WHAT THIS TASK INVOLVES:
Two lines mark the range in the entries below: the one holding "Click 上传到云盘 to upload to cloud" and the one holding "The image size is (1026, 846).". Set down those two and all lines between them, exactly.

RECORDS FOR THIS EXERCISE:
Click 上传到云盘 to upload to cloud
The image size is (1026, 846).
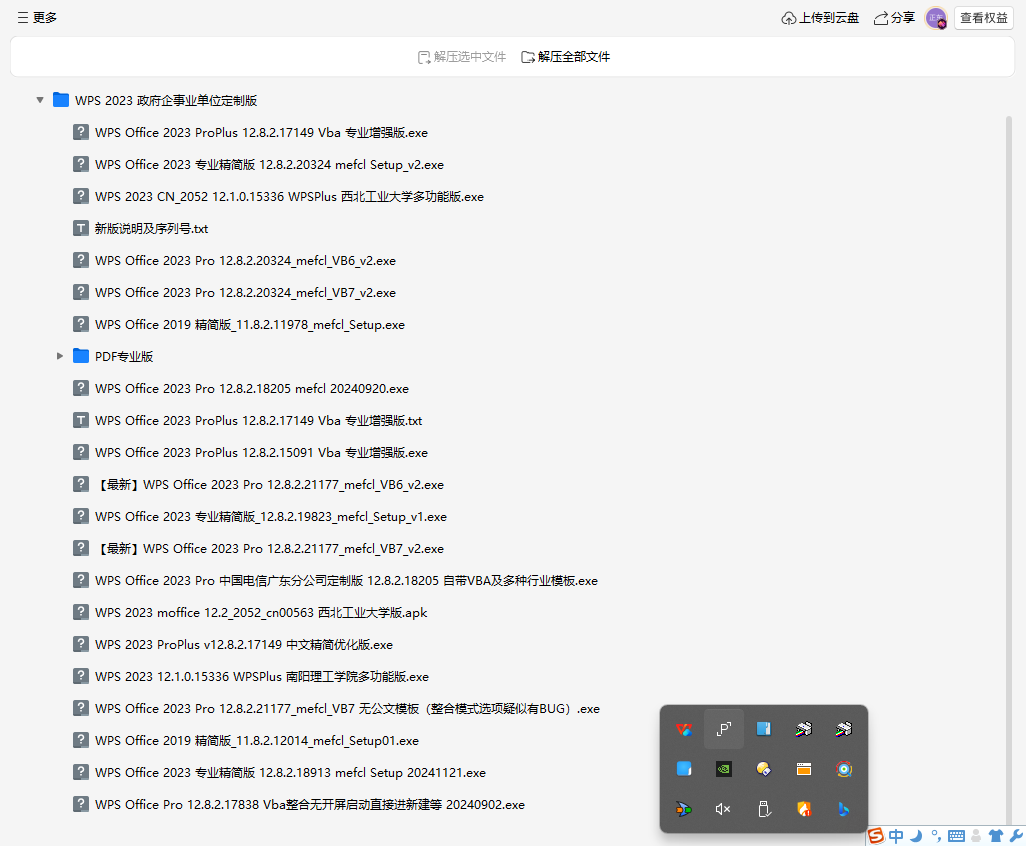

==

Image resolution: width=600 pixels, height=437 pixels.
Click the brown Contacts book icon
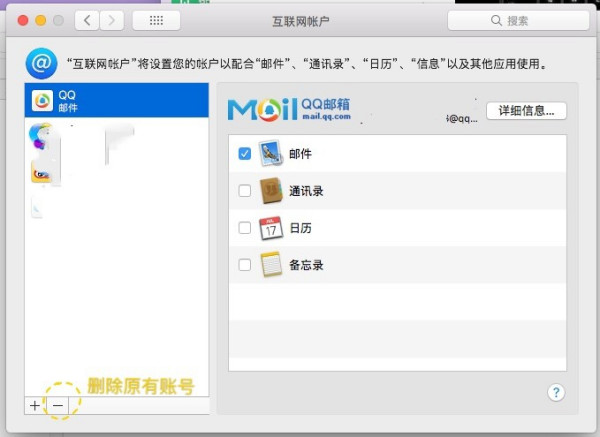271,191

...

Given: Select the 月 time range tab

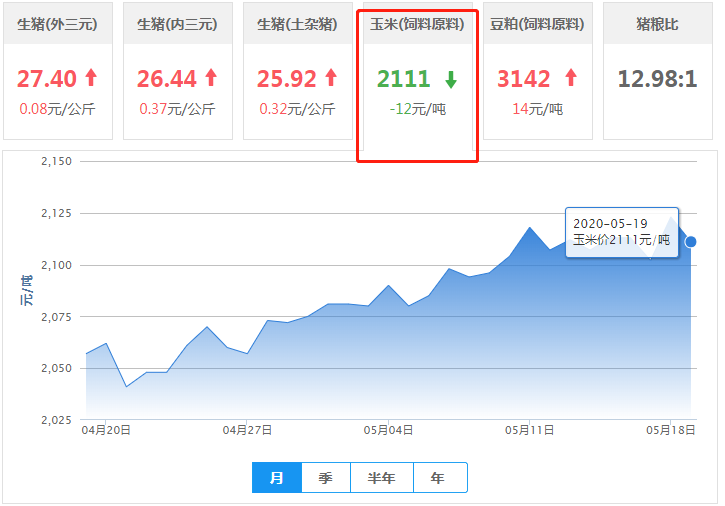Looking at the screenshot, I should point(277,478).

COMPLETED TASK:
Click 上传到云盘 to upload to cloud
The image size is (1026, 846).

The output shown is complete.